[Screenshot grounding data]
=-=-=-=-=

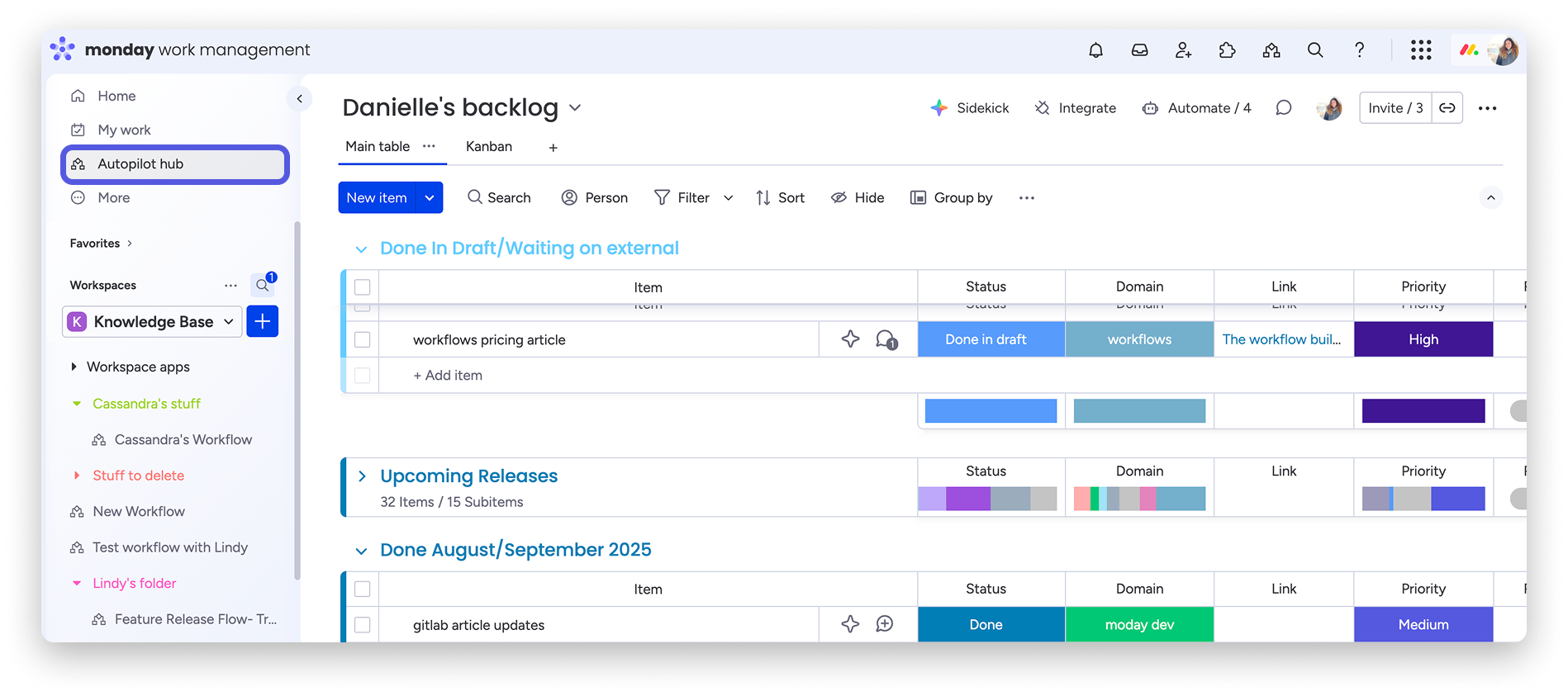Open the workflow builder link

click(1281, 339)
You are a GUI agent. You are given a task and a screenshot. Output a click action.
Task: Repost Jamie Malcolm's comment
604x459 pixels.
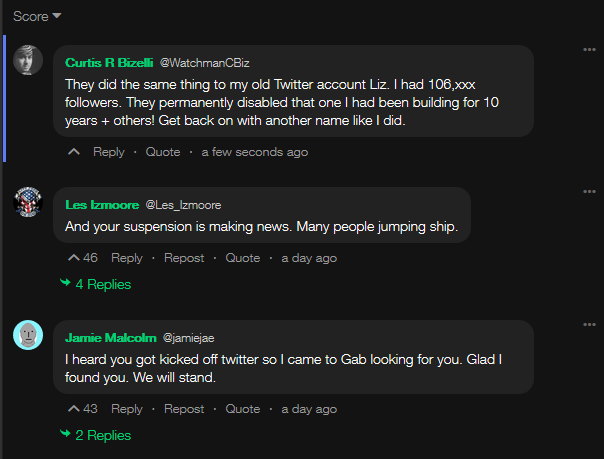184,409
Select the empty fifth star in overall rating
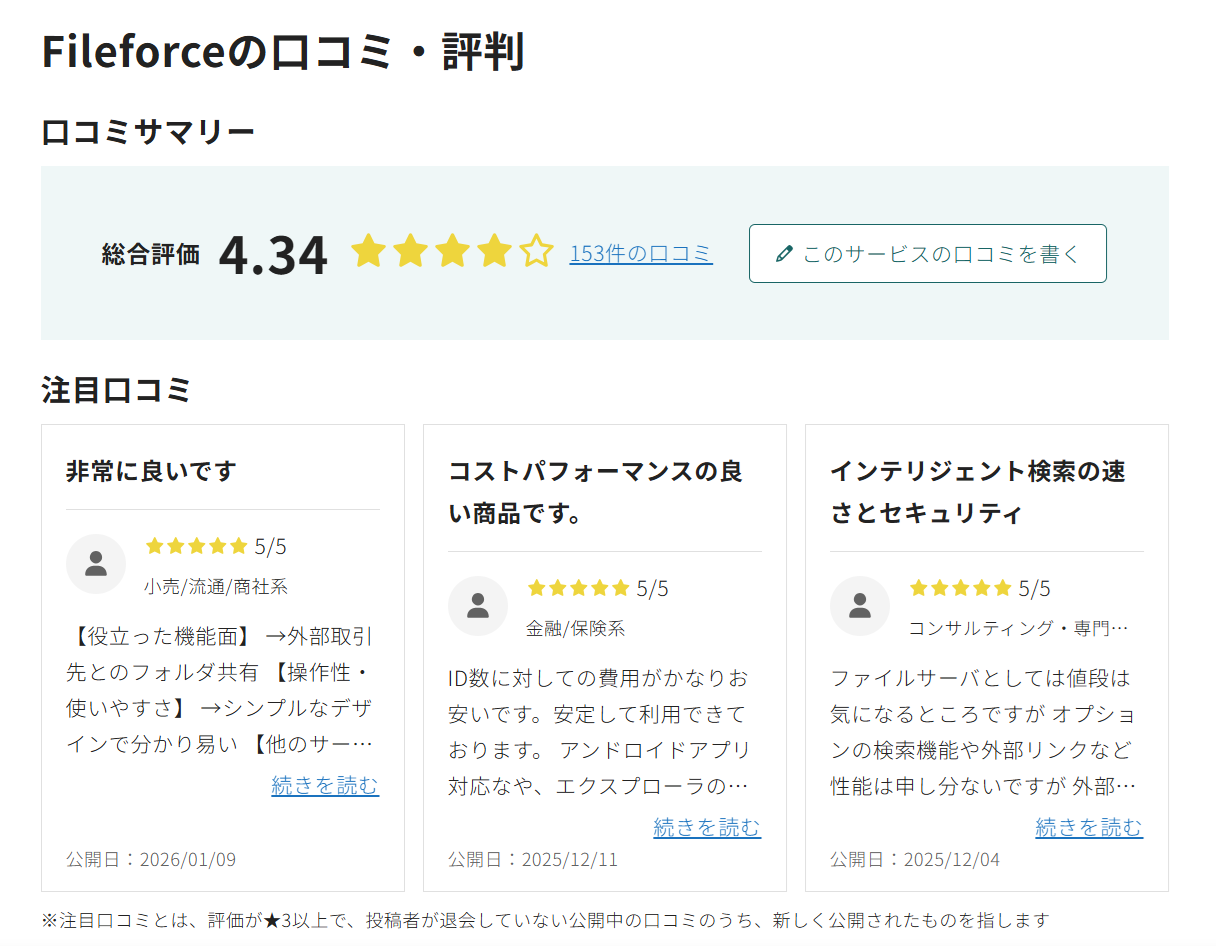Image resolution: width=1216 pixels, height=946 pixels. [x=537, y=253]
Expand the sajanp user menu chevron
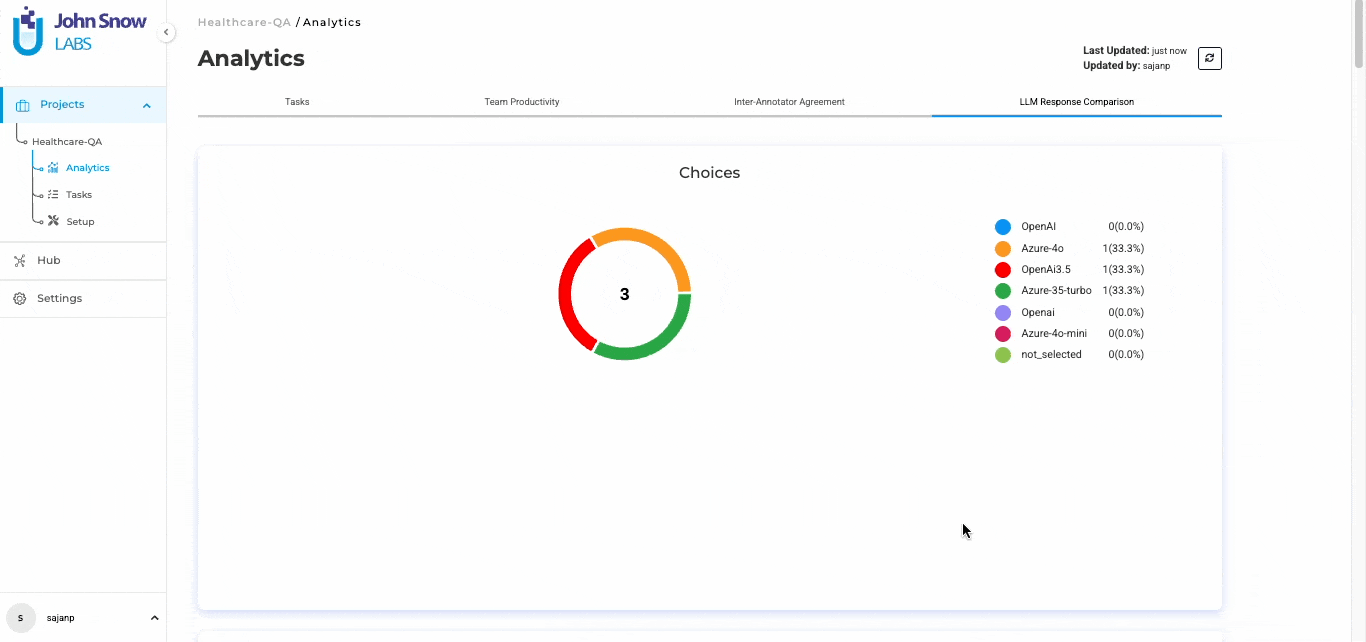The height and width of the screenshot is (642, 1366). tap(154, 618)
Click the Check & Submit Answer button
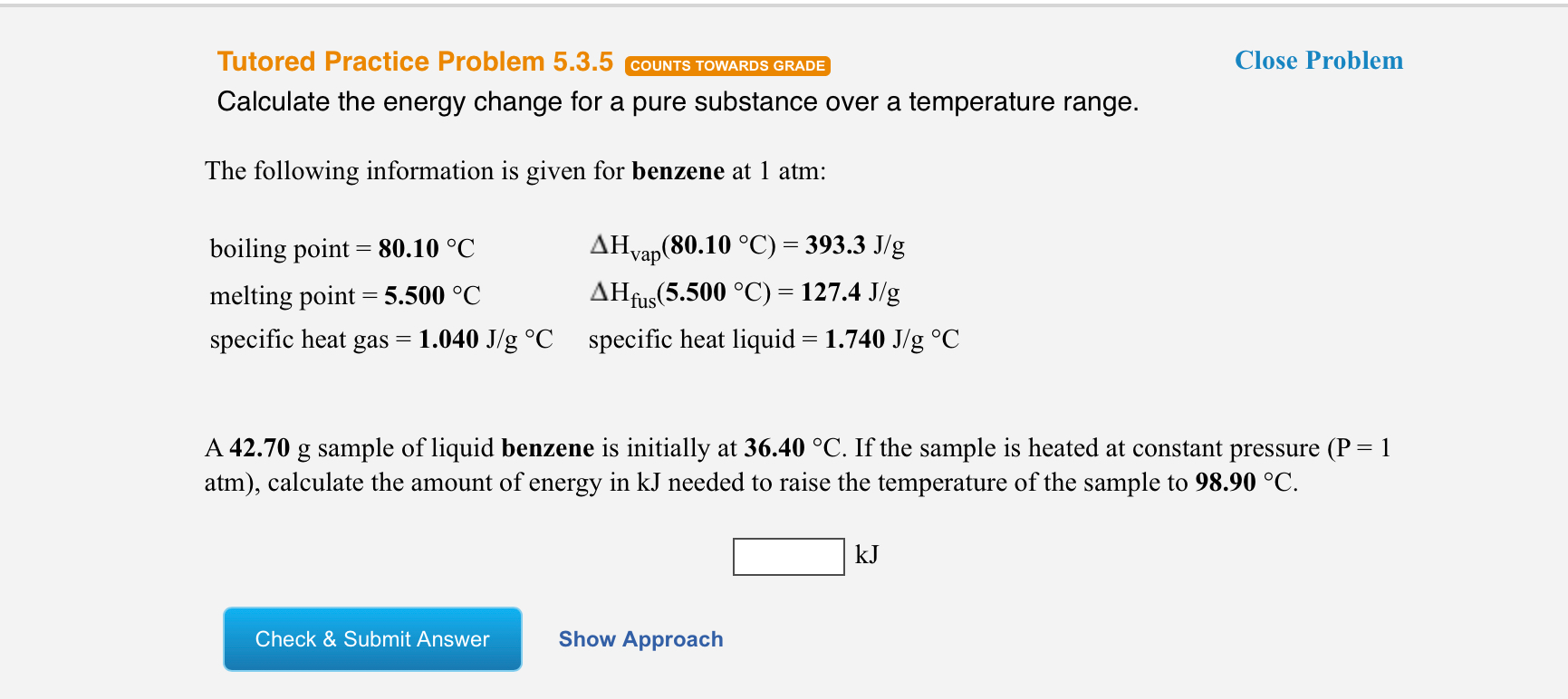 pos(371,638)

=-=-=-=-=

» **Exercise objective**: Your task is to retype the lines running from the one that contains "604x459 pixels." through the end of the records, and nothing else. Pictures are not part of the copy.

» **Answer to the problem**:
604x459 pixels.
184,409
Select the empty fifth star in overall rating
Image resolution: width=1216 pixels, height=946 pixels. [x=537, y=253]
Expand the sajanp user menu chevron
The height and width of the screenshot is (642, 1366). tap(154, 618)
Click the Check & Submit Answer button
 pos(371,638)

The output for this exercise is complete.